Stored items
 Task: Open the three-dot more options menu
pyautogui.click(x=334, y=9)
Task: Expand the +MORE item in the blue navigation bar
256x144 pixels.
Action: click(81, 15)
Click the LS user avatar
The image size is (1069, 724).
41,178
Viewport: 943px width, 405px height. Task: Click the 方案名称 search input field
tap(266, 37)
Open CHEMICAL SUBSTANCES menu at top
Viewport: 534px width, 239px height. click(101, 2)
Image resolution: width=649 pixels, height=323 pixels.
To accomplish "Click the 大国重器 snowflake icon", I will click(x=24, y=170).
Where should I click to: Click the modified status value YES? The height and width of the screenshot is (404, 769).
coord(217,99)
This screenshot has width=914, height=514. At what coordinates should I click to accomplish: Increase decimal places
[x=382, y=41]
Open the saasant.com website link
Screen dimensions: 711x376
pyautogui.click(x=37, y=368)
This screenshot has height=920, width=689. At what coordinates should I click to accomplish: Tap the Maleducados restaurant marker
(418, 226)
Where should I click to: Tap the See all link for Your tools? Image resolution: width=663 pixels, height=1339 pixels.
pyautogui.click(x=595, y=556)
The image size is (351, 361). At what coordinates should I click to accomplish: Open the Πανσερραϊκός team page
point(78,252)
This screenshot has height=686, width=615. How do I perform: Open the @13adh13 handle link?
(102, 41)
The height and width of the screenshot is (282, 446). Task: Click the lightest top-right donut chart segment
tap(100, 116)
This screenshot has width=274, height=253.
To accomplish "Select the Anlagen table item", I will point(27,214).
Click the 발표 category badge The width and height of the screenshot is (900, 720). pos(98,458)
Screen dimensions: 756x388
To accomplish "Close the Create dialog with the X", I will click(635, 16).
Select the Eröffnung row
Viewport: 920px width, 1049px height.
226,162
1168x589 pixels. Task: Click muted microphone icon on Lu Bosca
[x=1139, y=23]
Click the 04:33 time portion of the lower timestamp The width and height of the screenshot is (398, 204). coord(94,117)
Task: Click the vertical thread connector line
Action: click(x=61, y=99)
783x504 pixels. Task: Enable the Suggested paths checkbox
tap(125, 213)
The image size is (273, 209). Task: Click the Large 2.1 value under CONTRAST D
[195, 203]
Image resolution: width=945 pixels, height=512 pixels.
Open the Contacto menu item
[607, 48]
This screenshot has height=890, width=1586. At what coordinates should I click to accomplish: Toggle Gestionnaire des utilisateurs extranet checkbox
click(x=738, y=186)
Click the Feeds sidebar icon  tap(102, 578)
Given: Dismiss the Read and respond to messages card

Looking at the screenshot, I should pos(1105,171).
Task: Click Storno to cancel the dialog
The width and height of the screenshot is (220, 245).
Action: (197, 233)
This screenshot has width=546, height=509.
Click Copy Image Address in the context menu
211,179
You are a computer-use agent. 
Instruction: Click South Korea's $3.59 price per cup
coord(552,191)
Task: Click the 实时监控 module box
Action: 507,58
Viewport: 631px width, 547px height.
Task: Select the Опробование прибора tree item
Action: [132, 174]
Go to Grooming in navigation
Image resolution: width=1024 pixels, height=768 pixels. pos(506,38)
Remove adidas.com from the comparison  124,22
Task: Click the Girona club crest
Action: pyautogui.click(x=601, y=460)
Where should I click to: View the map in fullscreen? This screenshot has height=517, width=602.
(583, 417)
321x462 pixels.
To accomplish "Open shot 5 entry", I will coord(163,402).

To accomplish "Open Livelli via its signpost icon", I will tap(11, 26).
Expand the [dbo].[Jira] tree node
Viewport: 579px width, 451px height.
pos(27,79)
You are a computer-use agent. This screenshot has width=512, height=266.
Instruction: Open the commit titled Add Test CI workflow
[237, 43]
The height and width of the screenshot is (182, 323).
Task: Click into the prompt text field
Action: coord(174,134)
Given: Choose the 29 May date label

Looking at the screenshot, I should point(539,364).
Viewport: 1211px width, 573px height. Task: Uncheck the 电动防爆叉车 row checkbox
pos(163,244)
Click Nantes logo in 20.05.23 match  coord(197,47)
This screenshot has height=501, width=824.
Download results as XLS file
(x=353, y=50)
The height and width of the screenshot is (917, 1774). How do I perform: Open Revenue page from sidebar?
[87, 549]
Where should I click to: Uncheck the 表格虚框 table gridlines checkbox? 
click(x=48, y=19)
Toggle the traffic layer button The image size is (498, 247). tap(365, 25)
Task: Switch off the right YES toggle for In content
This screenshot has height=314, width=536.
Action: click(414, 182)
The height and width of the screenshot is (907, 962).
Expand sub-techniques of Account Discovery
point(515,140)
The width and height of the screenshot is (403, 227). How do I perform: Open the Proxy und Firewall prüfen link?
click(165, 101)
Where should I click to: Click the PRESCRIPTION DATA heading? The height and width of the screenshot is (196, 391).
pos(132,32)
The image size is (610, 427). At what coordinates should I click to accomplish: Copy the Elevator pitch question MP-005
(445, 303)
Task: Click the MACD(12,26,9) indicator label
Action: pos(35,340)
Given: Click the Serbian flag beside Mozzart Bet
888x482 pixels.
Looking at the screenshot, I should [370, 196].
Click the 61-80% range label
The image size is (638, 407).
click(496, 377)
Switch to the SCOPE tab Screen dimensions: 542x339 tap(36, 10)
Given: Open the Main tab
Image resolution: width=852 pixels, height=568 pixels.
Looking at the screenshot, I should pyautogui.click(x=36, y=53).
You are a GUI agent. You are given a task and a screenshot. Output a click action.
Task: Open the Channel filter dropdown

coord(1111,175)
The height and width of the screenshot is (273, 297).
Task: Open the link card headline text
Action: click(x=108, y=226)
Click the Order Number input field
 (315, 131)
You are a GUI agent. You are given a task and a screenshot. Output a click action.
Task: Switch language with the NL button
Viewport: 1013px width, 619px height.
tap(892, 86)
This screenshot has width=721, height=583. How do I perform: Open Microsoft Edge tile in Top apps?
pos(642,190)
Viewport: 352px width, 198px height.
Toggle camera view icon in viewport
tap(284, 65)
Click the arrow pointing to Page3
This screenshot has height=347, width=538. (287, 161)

## Task requirements
Each line of the data is to be transcribed exactly.

## Output of the exercise
 Task: Open the three-dot more options menu
pyautogui.click(x=334, y=9)
Task: Expand the +MORE item in the blue navigation bar
256x144 pixels.
Action: click(81, 15)
Click the LS user avatar
The image size is (1069, 724).
41,178
Viewport: 943px width, 405px height. Task: Click the 方案名称 search input field
tap(266, 37)
Open CHEMICAL SUBSTANCES menu at top
Viewport: 534px width, 239px height. click(101, 2)
Image resolution: width=649 pixels, height=323 pixels.
To accomplish "Click the 大国重器 snowflake icon", I will click(x=24, y=170).
Where should I click to: Click the modified status value YES? The height and width of the screenshot is (404, 769).
coord(217,99)
This screenshot has width=914, height=514. At what coordinates should I click to accomplish: Increase decimal places
[x=382, y=41]
Open the saasant.com website link
Screen dimensions: 711x376
pyautogui.click(x=37, y=368)
This screenshot has height=920, width=689. At what coordinates should I click to accomplish: Tap the Maleducados restaurant marker
(418, 226)
Where should I click to: Tap the See all link for Your tools? Image resolution: width=663 pixels, height=1339 pixels.
pyautogui.click(x=595, y=556)
The image size is (351, 361). At what coordinates should I click to accomplish: Open the Πανσερραϊκός team page
point(78,252)
This screenshot has height=686, width=615. How do I perform: Open the @13adh13 handle link?
(102, 41)
The height and width of the screenshot is (282, 446). Task: Click the lightest top-right donut chart segment
tap(100, 116)
This screenshot has width=274, height=253.
To accomplish "Select the Anlagen table item", I will point(27,214).
Click the 발표 category badge The width and height of the screenshot is (900, 720). pos(98,458)
Screen dimensions: 756x388
To accomplish "Close the Create dialog with the X", I will click(635, 16).
Select the Eröffnung row
Viewport: 920px width, 1049px height.
226,162
1168x589 pixels. Task: Click muted microphone icon on Lu Bosca
[x=1139, y=23]
Click the 04:33 time portion of the lower timestamp The width and height of the screenshot is (398, 204). coord(94,117)
Task: Click the vertical thread connector line
Action: click(x=61, y=99)
783x504 pixels. Task: Enable the Suggested paths checkbox
tap(125, 213)
The image size is (273, 209). Task: Click the Large 2.1 value under CONTRAST D
[195, 203]
Image resolution: width=945 pixels, height=512 pixels.
Open the Contacto menu item
[607, 48]
This screenshot has height=890, width=1586. At what coordinates should I click to accomplish: Toggle Gestionnaire des utilisateurs extranet checkbox
click(x=738, y=186)
Click the Feeds sidebar icon  tap(102, 578)
Given: Dismiss the Read and respond to messages card

Looking at the screenshot, I should pos(1105,171).
Task: Click Storno to cancel the dialog
The width and height of the screenshot is (220, 245).
Action: (197, 233)
This screenshot has width=546, height=509.
Click Copy Image Address in the context menu
211,179
You are a computer-use agent. 
Instruction: Click South Korea's $3.59 price per cup
coord(552,191)
Task: Click the 实时监控 module box
Action: 507,58
Viewport: 631px width, 547px height.
Task: Select the Опробование прибора tree item
Action: [132, 174]
Go to Grooming in navigation
Image resolution: width=1024 pixels, height=768 pixels. pos(506,38)
Remove adidas.com from the comparison  124,22
Task: Click the Girona club crest
Action: pyautogui.click(x=601, y=460)
Where should I click to: View the map in fullscreen? This screenshot has height=517, width=602.
(583, 417)
321x462 pixels.
To accomplish "Open shot 5 entry", I will coord(163,402).

To accomplish "Open Livelli via its signpost icon", I will tap(11, 26).
Expand the [dbo].[Jira] tree node
Viewport: 579px width, 451px height.
pos(27,79)
You are a computer-use agent. This screenshot has width=512, height=266.
Instruction: Open the commit titled Add Test CI workflow
[237, 43]
The height and width of the screenshot is (182, 323).
Task: Click into the prompt text field
Action: coord(174,134)
Given: Choose the 29 May date label

Looking at the screenshot, I should point(539,364).
Viewport: 1211px width, 573px height. Task: Uncheck the 电动防爆叉车 row checkbox
pos(163,244)
Click Nantes logo in 20.05.23 match  coord(197,47)
This screenshot has height=501, width=824.
Download results as XLS file
(x=353, y=50)
The height and width of the screenshot is (917, 1774). How do I perform: Open Revenue page from sidebar?
[87, 549]
Where should I click to: Uncheck the 表格虚框 table gridlines checkbox? 
click(x=48, y=19)
Toggle the traffic layer button The image size is (498, 247). tap(365, 25)
Task: Switch off the right YES toggle for In content
This screenshot has height=314, width=536.
Action: click(414, 182)
The height and width of the screenshot is (907, 962).
Expand sub-techniques of Account Discovery
point(515,140)
The width and height of the screenshot is (403, 227). How do I perform: Open the Proxy und Firewall prüfen link?
click(165, 101)
Where should I click to: Click the PRESCRIPTION DATA heading? The height and width of the screenshot is (196, 391).
pos(132,32)
The image size is (610, 427). At what coordinates should I click to accomplish: Copy the Elevator pitch question MP-005
(445, 303)
Task: Click the MACD(12,26,9) indicator label
Action: pos(35,340)
Given: Click the Serbian flag beside Mozzart Bet
888x482 pixels.
Looking at the screenshot, I should [370, 196].
Click the 61-80% range label
The image size is (638, 407).
click(496, 377)
Switch to the SCOPE tab Screen dimensions: 542x339 tap(36, 10)
Given: Open the Main tab
Image resolution: width=852 pixels, height=568 pixels.
Looking at the screenshot, I should pyautogui.click(x=36, y=53).
You are a GUI agent. You are given a task and a screenshot. Output a click action.
Task: Open the Channel filter dropdown

coord(1111,175)
The height and width of the screenshot is (273, 297).
Task: Open the link card headline text
Action: click(x=108, y=226)
Click the Order Number input field
 (315, 131)
You are a GUI agent. You are given a task and a screenshot. Output a click action.
Task: Switch language with the NL button
Viewport: 1013px width, 619px height.
tap(892, 86)
This screenshot has width=721, height=583. How do I perform: Open Microsoft Edge tile in Top apps?
pos(642,190)
Viewport: 352px width, 198px height.
Toggle camera view icon in viewport
tap(284, 65)
Click the arrow pointing to Page3
This screenshot has height=347, width=538. (287, 161)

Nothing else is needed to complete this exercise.